** Exercise goal **
In full and without changes, output the data.

** Collected data **
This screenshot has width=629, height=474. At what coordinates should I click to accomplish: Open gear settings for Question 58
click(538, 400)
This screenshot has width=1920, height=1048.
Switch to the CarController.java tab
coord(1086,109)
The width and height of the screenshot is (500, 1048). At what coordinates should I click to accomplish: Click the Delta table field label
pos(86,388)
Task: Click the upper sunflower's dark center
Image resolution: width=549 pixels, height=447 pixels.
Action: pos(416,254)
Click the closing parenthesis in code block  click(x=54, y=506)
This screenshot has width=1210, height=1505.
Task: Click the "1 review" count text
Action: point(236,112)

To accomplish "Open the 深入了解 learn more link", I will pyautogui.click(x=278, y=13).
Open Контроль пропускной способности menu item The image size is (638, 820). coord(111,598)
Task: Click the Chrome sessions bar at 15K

** Problem solution **
This screenshot has width=629, height=474. At what coordinates should I click to accomplish: Open gear settings for Question 58
click(538, 400)
This screenshot has width=1920, height=1048.
Switch to the CarController.java tab
coord(1086,109)
The width and height of the screenshot is (500, 1048). At what coordinates should I click to accomplish: Click the Delta table field label
pos(86,388)
Task: Click the upper sunflower's dark center
Image resolution: width=549 pixels, height=447 pixels.
Action: pos(416,254)
Click the closing parenthesis in code block  click(x=54, y=506)
This screenshot has width=1210, height=1505.
Task: Click the "1 review" count text
Action: point(236,112)

To accomplish "Open the 深入了解 learn more link", I will pyautogui.click(x=278, y=13).
Open Контроль пропускной способности menu item The image size is (638, 820). coord(111,598)
Task: Click the Chrome sessions bar at 15K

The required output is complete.